■ **Aim of the task**: Reproduce the lines below without any changes, beginning with the line that contains "Given: Click the Morningstar GenDi J logo" and continuing through the line that contains "I will coord(616,219).".

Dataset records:
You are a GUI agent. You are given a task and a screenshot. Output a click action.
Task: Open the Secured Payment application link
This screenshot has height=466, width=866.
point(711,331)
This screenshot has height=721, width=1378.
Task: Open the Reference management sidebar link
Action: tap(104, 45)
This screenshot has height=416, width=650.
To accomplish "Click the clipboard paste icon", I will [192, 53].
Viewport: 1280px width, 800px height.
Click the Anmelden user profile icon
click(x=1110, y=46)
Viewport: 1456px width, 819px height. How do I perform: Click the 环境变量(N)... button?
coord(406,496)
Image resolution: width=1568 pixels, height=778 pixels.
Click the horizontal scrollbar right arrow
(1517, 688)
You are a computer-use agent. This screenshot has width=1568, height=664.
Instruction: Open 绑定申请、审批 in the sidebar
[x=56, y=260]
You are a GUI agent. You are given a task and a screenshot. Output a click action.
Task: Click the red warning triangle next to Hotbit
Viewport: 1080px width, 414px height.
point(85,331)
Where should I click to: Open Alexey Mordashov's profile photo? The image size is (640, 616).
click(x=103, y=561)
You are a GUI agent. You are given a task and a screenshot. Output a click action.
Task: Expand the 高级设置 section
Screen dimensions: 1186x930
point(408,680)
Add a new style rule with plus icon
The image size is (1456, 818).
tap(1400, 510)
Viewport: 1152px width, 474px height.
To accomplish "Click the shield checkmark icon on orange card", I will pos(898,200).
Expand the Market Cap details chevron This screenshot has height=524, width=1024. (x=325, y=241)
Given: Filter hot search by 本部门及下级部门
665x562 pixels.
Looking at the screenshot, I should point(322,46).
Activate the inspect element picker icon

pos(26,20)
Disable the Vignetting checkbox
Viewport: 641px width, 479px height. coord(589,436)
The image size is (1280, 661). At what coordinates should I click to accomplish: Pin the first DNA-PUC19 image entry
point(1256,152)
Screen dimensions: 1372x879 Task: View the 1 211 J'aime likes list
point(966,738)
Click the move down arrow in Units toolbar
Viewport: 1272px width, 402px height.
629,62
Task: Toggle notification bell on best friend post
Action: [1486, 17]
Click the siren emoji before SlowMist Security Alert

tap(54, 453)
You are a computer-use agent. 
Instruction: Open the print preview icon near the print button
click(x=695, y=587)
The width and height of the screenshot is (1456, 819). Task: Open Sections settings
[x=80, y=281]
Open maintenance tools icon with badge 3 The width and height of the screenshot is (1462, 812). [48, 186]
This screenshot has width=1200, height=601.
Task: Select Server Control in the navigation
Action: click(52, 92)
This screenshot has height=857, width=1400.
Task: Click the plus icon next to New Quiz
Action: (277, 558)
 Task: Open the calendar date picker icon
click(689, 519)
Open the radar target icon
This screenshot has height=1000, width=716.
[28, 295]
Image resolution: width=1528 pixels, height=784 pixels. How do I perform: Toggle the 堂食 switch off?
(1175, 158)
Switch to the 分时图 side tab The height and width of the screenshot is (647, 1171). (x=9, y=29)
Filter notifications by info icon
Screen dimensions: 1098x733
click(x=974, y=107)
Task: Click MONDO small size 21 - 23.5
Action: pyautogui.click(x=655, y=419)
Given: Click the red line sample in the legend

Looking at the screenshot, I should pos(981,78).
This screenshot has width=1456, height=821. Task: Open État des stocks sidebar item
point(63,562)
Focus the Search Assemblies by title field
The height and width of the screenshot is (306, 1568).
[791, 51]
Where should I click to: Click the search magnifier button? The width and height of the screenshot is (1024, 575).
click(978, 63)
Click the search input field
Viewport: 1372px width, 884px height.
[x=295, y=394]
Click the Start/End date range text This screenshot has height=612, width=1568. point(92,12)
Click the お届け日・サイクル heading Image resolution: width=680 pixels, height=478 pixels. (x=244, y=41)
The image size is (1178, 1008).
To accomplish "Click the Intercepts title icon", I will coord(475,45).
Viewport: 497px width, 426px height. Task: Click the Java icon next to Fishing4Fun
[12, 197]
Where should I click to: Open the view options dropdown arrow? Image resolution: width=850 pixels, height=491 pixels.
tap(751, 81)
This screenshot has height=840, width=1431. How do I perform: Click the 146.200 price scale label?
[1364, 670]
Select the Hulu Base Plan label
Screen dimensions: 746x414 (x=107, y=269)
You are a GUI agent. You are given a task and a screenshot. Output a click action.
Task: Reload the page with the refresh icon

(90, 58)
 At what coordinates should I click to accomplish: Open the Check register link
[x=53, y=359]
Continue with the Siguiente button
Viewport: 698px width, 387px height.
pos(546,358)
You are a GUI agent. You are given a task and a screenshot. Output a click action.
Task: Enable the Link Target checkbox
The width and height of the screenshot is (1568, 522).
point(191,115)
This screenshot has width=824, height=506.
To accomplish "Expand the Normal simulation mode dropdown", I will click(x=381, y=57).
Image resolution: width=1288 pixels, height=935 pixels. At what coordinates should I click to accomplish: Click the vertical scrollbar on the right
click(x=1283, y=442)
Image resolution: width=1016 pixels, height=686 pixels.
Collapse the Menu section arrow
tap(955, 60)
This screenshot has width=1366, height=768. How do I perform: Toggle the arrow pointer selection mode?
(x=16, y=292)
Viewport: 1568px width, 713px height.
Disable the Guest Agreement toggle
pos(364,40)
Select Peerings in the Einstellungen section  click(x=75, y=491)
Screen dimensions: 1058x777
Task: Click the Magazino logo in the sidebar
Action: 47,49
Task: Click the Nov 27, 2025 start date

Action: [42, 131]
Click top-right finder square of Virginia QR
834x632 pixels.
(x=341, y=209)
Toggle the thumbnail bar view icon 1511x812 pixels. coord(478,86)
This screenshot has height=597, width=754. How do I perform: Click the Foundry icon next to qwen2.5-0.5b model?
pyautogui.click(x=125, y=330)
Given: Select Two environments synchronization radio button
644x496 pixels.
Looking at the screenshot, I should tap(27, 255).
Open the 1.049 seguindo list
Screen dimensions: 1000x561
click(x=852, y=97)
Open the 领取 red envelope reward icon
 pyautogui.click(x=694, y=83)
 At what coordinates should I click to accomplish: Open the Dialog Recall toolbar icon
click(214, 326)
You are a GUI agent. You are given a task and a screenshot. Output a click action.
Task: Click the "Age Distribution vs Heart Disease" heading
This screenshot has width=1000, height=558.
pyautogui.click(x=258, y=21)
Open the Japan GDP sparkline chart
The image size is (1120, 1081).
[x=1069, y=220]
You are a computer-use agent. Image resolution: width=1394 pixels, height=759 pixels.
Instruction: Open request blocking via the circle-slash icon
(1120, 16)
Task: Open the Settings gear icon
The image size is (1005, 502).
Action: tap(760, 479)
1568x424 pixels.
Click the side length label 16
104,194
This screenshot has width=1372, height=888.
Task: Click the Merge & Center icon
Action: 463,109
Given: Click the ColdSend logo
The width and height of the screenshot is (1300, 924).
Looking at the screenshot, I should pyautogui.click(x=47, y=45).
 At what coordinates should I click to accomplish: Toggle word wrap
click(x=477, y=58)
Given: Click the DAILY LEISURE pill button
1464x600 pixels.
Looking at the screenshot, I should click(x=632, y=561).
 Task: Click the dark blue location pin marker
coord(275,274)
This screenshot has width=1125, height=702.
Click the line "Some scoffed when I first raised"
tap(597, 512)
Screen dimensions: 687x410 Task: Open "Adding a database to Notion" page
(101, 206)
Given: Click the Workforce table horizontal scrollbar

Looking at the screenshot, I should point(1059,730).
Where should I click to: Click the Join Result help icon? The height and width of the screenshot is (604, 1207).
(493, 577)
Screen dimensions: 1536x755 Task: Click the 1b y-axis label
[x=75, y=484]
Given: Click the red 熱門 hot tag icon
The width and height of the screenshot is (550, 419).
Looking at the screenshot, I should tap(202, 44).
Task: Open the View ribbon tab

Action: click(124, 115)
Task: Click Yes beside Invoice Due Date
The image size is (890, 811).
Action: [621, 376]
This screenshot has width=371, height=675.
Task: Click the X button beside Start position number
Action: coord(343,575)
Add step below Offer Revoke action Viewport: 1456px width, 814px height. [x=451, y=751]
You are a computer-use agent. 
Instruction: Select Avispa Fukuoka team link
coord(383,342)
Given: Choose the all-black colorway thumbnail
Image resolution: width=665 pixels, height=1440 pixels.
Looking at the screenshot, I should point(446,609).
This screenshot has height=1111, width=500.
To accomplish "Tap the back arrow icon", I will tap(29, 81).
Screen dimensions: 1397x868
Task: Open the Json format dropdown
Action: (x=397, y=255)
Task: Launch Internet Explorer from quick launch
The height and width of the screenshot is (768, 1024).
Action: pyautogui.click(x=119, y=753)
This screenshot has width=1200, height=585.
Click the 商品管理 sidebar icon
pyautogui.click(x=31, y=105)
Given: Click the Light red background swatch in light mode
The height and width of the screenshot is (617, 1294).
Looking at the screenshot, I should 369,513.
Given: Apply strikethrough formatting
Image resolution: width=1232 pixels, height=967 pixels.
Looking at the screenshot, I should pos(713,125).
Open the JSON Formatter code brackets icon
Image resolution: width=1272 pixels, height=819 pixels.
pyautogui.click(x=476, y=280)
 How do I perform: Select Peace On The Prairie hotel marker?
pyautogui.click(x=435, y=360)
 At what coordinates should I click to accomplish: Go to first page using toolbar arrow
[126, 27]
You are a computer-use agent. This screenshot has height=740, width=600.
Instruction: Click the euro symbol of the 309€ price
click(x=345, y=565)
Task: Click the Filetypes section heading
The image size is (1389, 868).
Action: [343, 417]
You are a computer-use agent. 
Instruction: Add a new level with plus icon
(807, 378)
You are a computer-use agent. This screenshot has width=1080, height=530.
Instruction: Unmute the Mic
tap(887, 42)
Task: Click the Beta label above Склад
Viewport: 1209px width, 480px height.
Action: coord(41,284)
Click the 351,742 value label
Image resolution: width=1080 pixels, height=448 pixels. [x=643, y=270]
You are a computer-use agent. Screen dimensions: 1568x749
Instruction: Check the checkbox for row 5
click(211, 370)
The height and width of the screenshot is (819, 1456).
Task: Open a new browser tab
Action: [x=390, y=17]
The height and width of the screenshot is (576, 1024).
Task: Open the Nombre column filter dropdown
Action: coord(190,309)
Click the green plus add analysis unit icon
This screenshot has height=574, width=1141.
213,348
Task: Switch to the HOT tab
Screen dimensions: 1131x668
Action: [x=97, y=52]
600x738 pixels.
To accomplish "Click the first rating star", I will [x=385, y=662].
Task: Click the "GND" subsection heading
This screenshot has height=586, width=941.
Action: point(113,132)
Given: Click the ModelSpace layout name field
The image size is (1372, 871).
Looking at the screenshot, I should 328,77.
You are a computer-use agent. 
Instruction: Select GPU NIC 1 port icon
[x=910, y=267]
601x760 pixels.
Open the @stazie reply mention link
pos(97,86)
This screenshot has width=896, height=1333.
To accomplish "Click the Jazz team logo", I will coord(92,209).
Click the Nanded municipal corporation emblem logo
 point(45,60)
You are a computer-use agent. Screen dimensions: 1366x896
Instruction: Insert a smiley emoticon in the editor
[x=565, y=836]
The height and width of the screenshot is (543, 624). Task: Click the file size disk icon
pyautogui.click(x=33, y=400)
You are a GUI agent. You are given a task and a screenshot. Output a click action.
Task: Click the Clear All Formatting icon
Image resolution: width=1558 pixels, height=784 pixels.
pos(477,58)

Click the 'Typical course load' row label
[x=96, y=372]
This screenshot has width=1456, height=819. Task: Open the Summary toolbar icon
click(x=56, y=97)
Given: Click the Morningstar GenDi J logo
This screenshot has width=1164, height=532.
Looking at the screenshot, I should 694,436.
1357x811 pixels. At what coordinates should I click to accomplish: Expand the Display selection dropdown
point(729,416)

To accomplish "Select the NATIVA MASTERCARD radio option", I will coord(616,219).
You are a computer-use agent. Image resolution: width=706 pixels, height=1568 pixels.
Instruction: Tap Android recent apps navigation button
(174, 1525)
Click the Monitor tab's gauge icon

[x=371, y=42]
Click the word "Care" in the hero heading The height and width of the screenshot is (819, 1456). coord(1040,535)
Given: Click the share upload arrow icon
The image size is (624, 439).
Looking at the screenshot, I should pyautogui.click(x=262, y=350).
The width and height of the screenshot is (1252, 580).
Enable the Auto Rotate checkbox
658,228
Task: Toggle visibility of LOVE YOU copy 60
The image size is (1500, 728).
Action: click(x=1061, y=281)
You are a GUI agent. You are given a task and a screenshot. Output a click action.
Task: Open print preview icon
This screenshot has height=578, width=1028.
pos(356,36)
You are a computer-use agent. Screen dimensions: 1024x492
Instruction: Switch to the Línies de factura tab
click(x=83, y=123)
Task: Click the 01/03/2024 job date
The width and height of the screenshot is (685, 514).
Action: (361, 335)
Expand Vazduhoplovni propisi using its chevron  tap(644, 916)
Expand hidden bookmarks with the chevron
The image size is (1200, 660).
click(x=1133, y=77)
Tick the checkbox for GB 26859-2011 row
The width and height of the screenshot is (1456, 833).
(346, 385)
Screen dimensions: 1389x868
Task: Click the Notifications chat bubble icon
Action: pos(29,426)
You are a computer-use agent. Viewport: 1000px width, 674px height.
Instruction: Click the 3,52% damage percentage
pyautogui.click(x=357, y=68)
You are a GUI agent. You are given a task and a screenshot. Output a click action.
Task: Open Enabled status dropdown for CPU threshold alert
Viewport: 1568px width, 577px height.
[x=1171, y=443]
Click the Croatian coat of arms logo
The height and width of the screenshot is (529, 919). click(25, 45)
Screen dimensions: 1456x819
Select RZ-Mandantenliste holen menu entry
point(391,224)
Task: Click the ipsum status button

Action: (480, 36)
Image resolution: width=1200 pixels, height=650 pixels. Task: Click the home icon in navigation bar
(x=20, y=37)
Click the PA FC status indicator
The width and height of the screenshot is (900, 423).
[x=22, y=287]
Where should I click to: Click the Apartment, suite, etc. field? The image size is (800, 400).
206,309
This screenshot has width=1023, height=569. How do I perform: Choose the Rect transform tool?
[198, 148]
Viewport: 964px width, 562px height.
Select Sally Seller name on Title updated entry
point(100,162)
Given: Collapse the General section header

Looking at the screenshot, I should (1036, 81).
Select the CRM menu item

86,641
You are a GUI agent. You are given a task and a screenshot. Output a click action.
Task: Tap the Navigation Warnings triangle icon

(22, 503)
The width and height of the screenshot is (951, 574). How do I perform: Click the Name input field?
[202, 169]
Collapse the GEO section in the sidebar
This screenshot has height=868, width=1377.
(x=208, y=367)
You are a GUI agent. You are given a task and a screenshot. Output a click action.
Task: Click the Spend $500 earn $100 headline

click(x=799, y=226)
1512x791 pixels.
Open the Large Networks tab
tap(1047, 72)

■ **Response for this exercise**:
Given: Click the Morningstar GenDi J logo
This screenshot has width=1164, height=532.
Looking at the screenshot, I should 694,436.
1357x811 pixels. At what coordinates should I click to accomplish: Expand the Display selection dropdown
point(729,416)

To accomplish "Select the NATIVA MASTERCARD radio option", I will coord(616,219).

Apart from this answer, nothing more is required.